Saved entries
☆ ☆ ☆ ☆
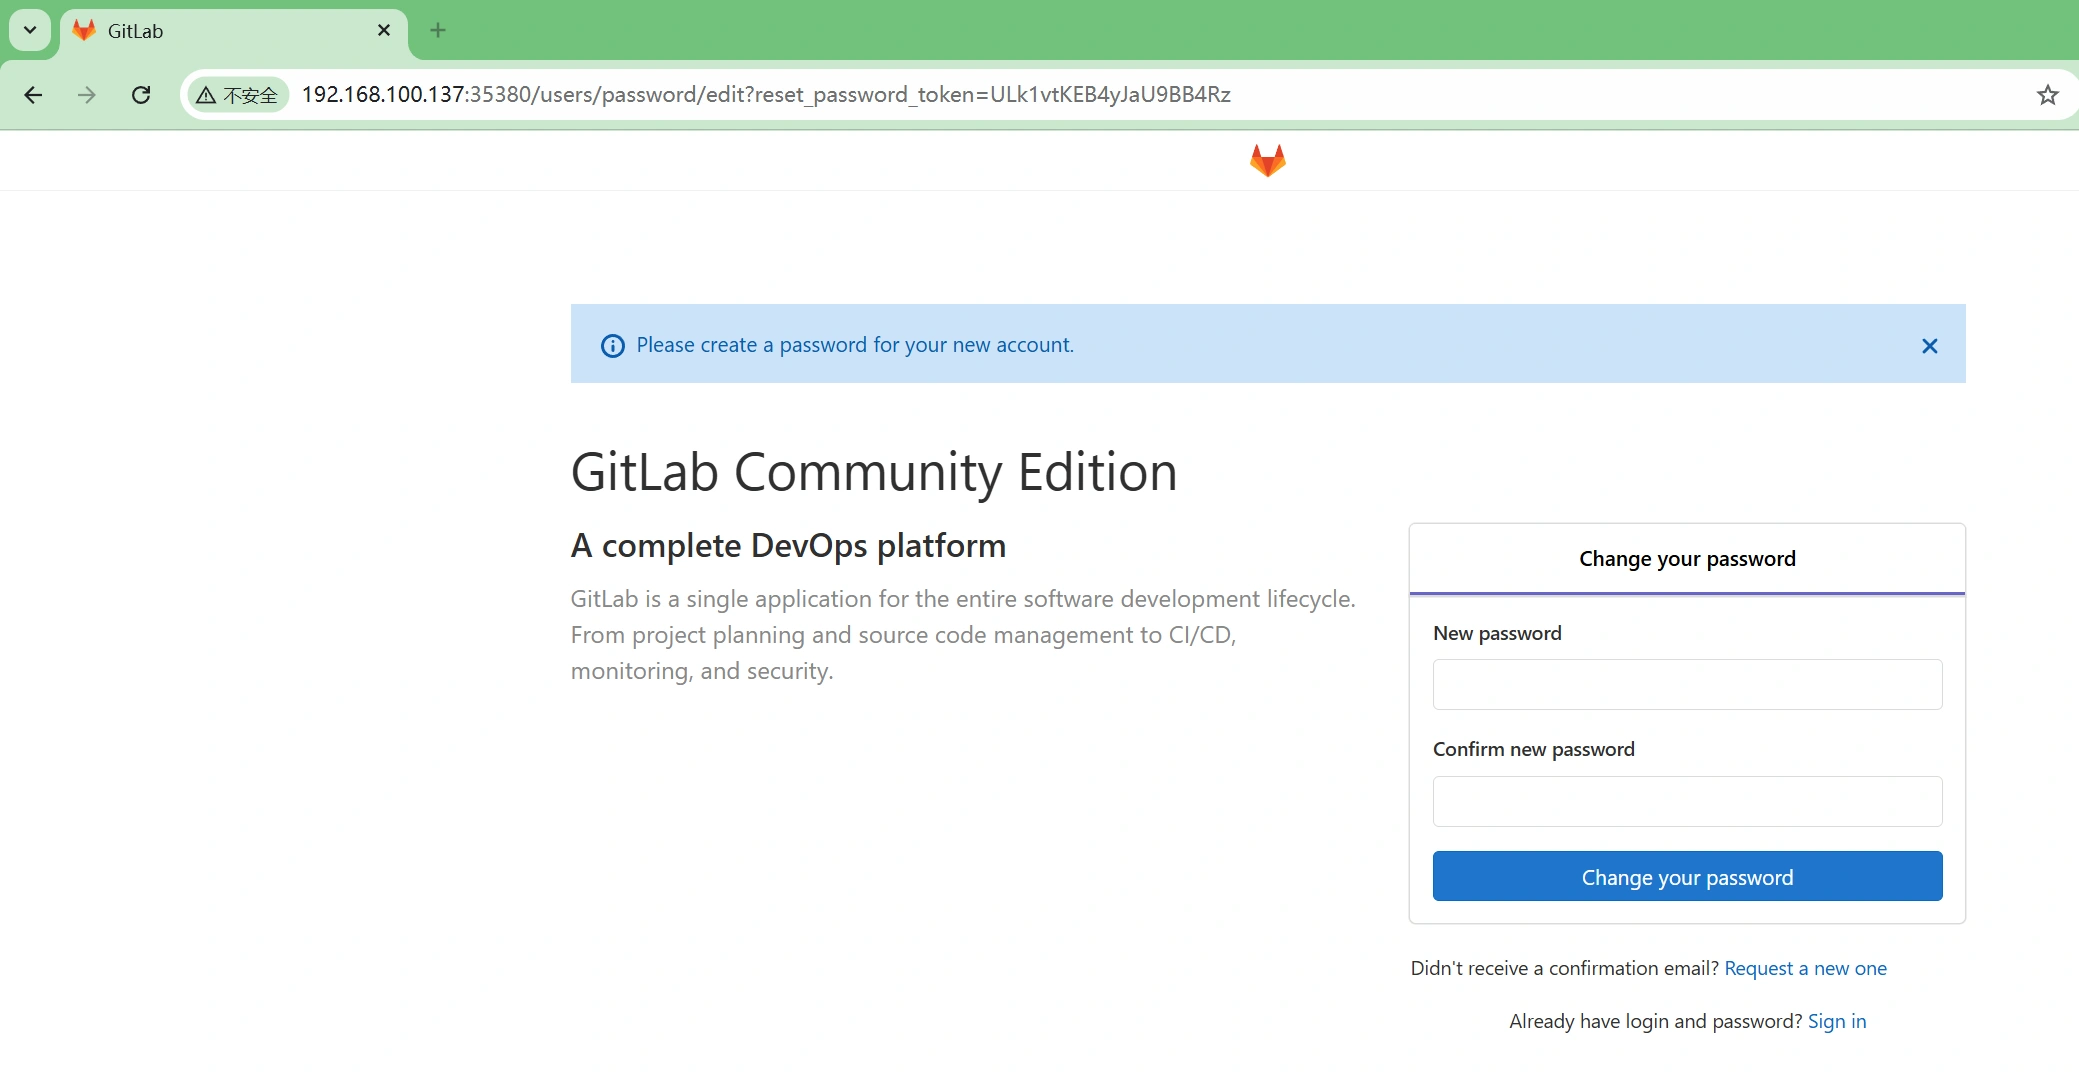Click the 'Change your password' panel header
The height and width of the screenshot is (1072, 2079).
pyautogui.click(x=1686, y=559)
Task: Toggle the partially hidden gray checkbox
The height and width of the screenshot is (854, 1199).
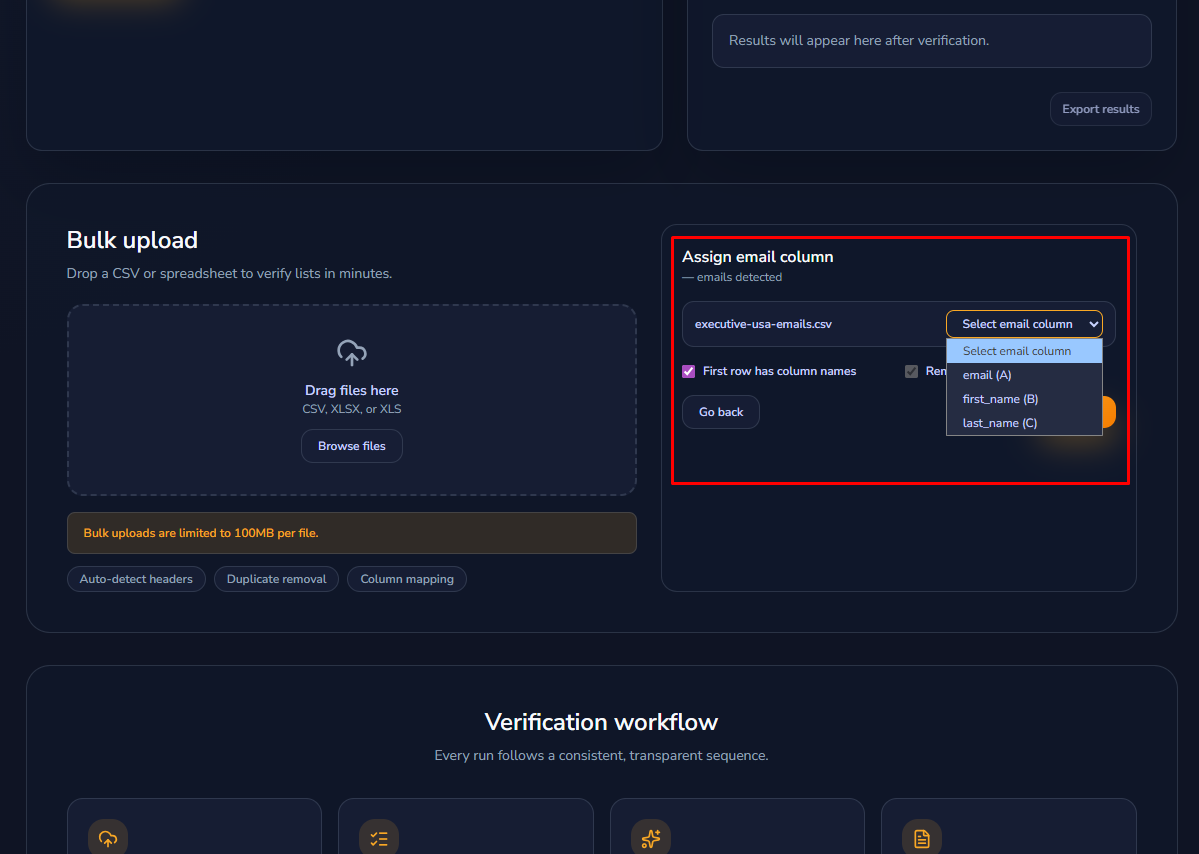Action: (x=911, y=371)
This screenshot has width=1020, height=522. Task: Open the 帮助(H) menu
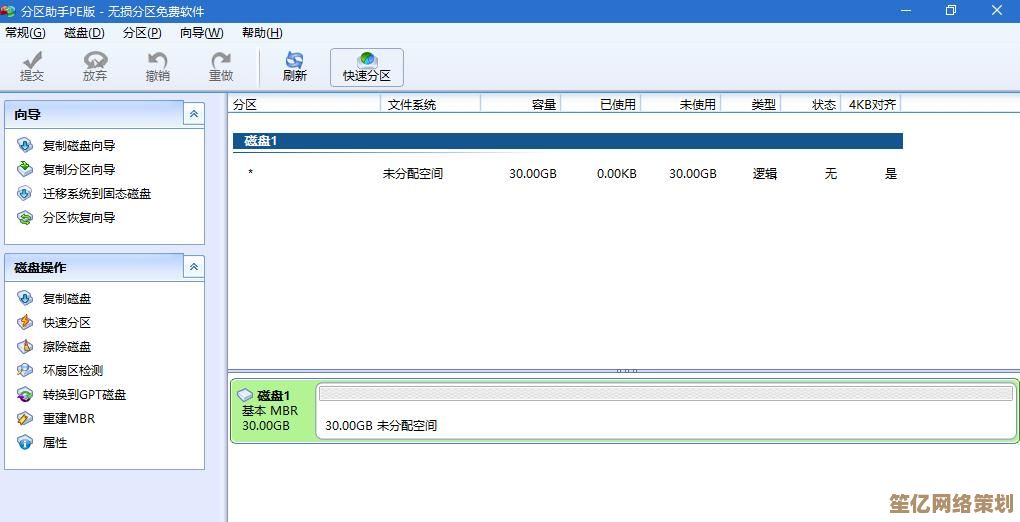(262, 33)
☆ ☆ ☆ ☆
What to work on >> With the pictures left out, transcribe exactly the lines from the line holding "Task: Toggle the" through the closing line of the entries.

Solved exercise >>
Task: Toggle the partially hidden gray checkbox
The height and width of the screenshot is (854, 1199).
Action: (x=911, y=371)
This screenshot has width=1020, height=522. Task: Open the 帮助(H) menu
(262, 33)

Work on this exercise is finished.